#### FRAGMENTO DEL TEXTO ####
Aunque superficialmente podría pensarse que se trata de una regresión al sistema político del siglo 20, la hegemonía priista, el asunto es mucho peor. Como en esa época, un solo partido (con tres personalidades ficticias) tiene supermayorías en las cámaras; como entonces, gobiernan más de dos terceras partes de las entidades federativas; han devuelto al poder central atribuciones que se habían descentralizado para permitir un mejor funcionamiento. A diferencia de entonces, ahora no es disciplina lo que muestran, sino abyección; no hay tres sectores que moderan al Presidente en turno, no hay experiencia acumulada ni funcionariado para aplicar políticas públicas, no hay sino la voluntad de un solo hombre que, desafortunadamente, está desquiciado.
Pascal Beltrán del Río ha equiparado lo que ocurre hoy con el establecimiento de las Siete Leyes de Santa Anna, y en esta columna habíamos comentado, hace años, que el proceso que veíamos no parecía similar al vivido bajo Calles o Cárdenas, sino precisamente nos devolvía a los tiempos turbulentos de un caudillo populista e irresponsable, es decir, de Santa Anna.
Tal vez lo ocurrido en el Senado el día de ayer pueda ilustrar el tamaño del problema que enfrentamos: traiciones, persecuciones a legisladores, irrupción de manifestantes, todo alrededor del intento de sacar, a como dé lugar, una reforma que no ayuda en nada, sino que sólo sirve para engrandecer el ego del desquiciado. Impulsada por casi un centenar de emasculados, y eso sin faltar el respeto al género que decidan adoptar: es nada más darle un nombre a la falta de enjundia que caracteriza a la tribu de abyectos.
#### DATOS PROPORCIONADOS ####
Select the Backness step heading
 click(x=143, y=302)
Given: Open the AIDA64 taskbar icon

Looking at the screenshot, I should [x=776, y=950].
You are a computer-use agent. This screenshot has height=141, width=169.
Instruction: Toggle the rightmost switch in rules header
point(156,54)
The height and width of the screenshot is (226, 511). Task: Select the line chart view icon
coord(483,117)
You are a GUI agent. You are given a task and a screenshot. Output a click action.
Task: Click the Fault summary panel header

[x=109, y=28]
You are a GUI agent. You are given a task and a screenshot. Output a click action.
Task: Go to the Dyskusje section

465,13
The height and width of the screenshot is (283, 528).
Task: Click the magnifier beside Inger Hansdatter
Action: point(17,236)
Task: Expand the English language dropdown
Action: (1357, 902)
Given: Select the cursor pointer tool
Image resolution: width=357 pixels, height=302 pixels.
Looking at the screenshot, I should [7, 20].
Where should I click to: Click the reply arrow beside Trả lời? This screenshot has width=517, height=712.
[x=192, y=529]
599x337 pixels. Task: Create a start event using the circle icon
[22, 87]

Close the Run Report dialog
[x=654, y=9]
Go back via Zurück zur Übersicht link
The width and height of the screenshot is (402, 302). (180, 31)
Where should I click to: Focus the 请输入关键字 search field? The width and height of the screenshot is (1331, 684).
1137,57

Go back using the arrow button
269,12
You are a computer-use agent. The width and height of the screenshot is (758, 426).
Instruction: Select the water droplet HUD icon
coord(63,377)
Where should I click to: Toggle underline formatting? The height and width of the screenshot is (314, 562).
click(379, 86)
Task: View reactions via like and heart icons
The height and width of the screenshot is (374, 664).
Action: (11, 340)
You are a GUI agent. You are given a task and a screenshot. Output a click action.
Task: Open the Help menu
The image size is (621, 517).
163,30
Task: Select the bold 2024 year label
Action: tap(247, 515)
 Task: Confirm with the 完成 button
####
— OBJETIVO DEL EJERCICIO —
Vuelve a escribir sin ningún cambio el pasaje de la columna sobre la hegemonía de un solo partido que va desde "Aunque superficialmente podría" hasta "desafortunadamente, está desquiciado.".

— RESULTADO —
Aunque superficialmente podría pensarse que se trata de una regresión al sistema político del siglo 20, la hegemonía priista, el asunto es mucho peor. Como en esa época, un solo partido (con tres personalidades ficticias) tiene supermayorías en las cámaras; como entonces, gobiernan más de dos terceras partes de las entidades federativas; han devuelto al poder central atribuciones que se habían descentralizado para permitir un mejor funcionamiento. A diferencia de entonces, ahora no es disciplina lo que muestran, sino abyección; no hay tres sectores que moderan al Presidente en turno, no hay experiencia acumulada ni funcionariado para aplicar políticas públicas, no hay sino la voluntad de un solo hombre que, desafortunadamente, está desquiciado.